Because there is not one standard for platform, operating system and communication protocol between devices there is a current need for technology that can successfully “glue” together the multitude of APIs and protocols found in the market. Graphs behave like ‘glue logic’ which allows the data and logic of legacy systems to be migrated to new platforms and operating systems in a piecewise manner.  There is also a COM server and a namespace service available for programmers with a single general API that allows external programs to inject information and share state with running graphs in a local or hosted namespace which itself can be used as a service for existing code-based solutions.  If you are writing a flight simulator and you have thousands of lines of code in C++ that control the aircraft simulation, nSpace will allow you to use your current code. The new interface code is implemented in a behavior and is ‘handed’ messages/values from the running graph in the namespace.  The behavior takes the appropriate action and ’emits’ the proper output back into the graph.  This makes the code segments very concise and simple.

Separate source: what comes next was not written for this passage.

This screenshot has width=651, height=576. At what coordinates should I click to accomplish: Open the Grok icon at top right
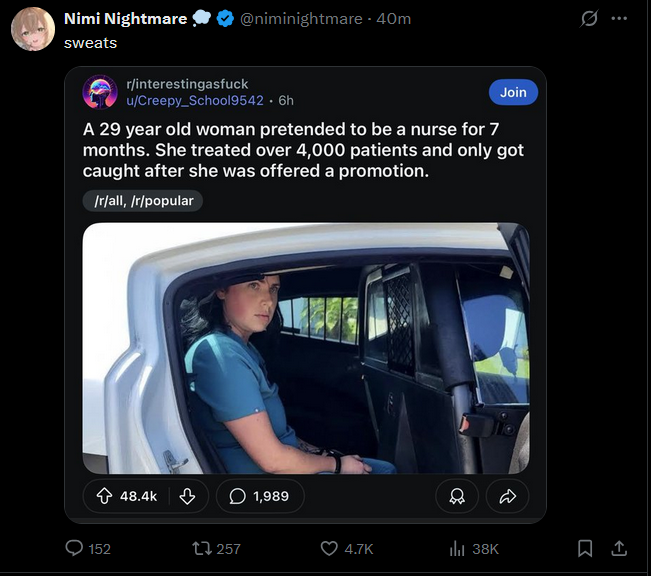589,19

nSpace promotes more reuse of components since the task is no longer finding a ‘library’ that is compatible to the current language and operating system.  With nSpace, the developer can now just find the ‘behavior’ that is required and wire it into the higher level application.  Developers spend less time learning new code libraries and class hierarchies and more time focusing on implementing the desired functionality, thereby reducing development costs.  Since all of the ‘knowledge’ of an application is described in the form of graphs, portability becomes fairly simple. All of the graphs that have been tested and running in completed applications will immediately be available in the new environment, provided the behaviors can be made to perform the same function in the that environment. Because nSpace supports existing high-level languages such as C++, or Java, the learning curve is not as steep when implementing new behaviors.

Minimal Limitations

nSpace is a general-purpose programming environment and is different from other programming languages and development environments. The nSpace architecture provides an alternative method of writing distributed, multi-threaded, asynchronous and inherently parallel applications without the need to implement these features in the source code a priori.

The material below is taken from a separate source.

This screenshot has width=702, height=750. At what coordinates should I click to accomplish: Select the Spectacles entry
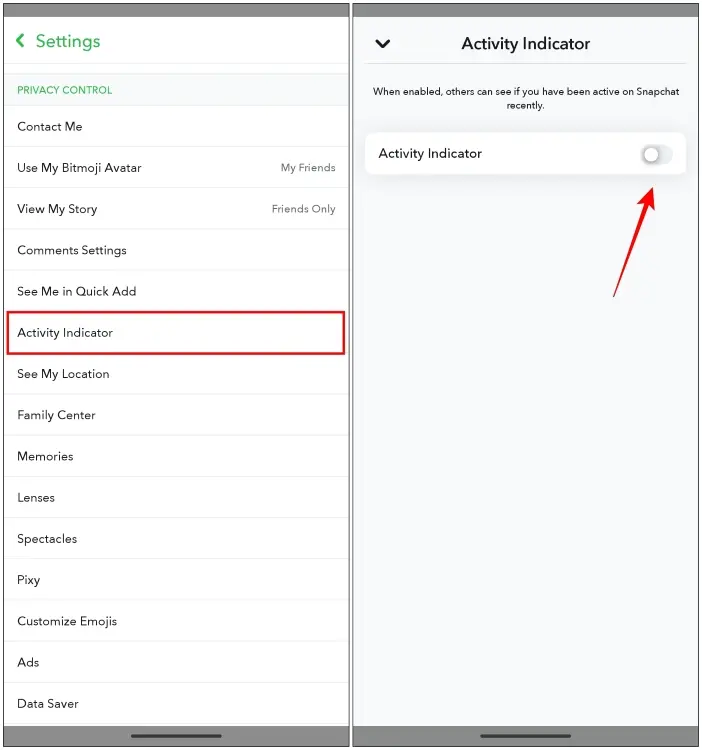click(176, 539)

Although the architecture enforces a system view in which the main emphasis is the proper definition of the problem to solved, you will no doubt see very familiar ideas played out in the details of implementation of program logic and constructs. Ultimately this generality is what makes nSpace such a diverse environment, although having no ‘built-in’ functionality means it is not a ‘build your application in two steps’ type of environment.  However, by creating new and reusing existing graph definitions (i.e. ‘subgraphs’) one can have a huge ‘library’ of pre-generated solutions from which to start.

Performance Monitoring

Utilizing the nSpace temporal database the developer automatically has access to a historical record of changes made to the namespace, both the state and structure of a running system.  This temporal storage is also available to the graphs for storage of any data in the system and is a straightforward way to enable ‘persistence’ in an application again without having to write additional logic either in code or in graphs.  Data is stored relative to its location within the namespace which also allows easier ‘discovery’ of available data via a file system like browser.  The result is ‘previous’ snap-shots in time can be brought up to ‘now’ in order to restore previous solutions and/or data. Temporal information is necessary in order to optimize software and hardware configurations, and to find bottlenecks. Given the collected performance data, the user may be able to reconfigure the system or change the application to maximize performance.  The framework’s integrated versioning of connections and context makes it easier to integrate real-time changes into the workflow and enables fast restoration of previous states of applications and data to also support rapid development iteration cycles helping the developer to optimize the design and also detect and correct programming and specification errors early.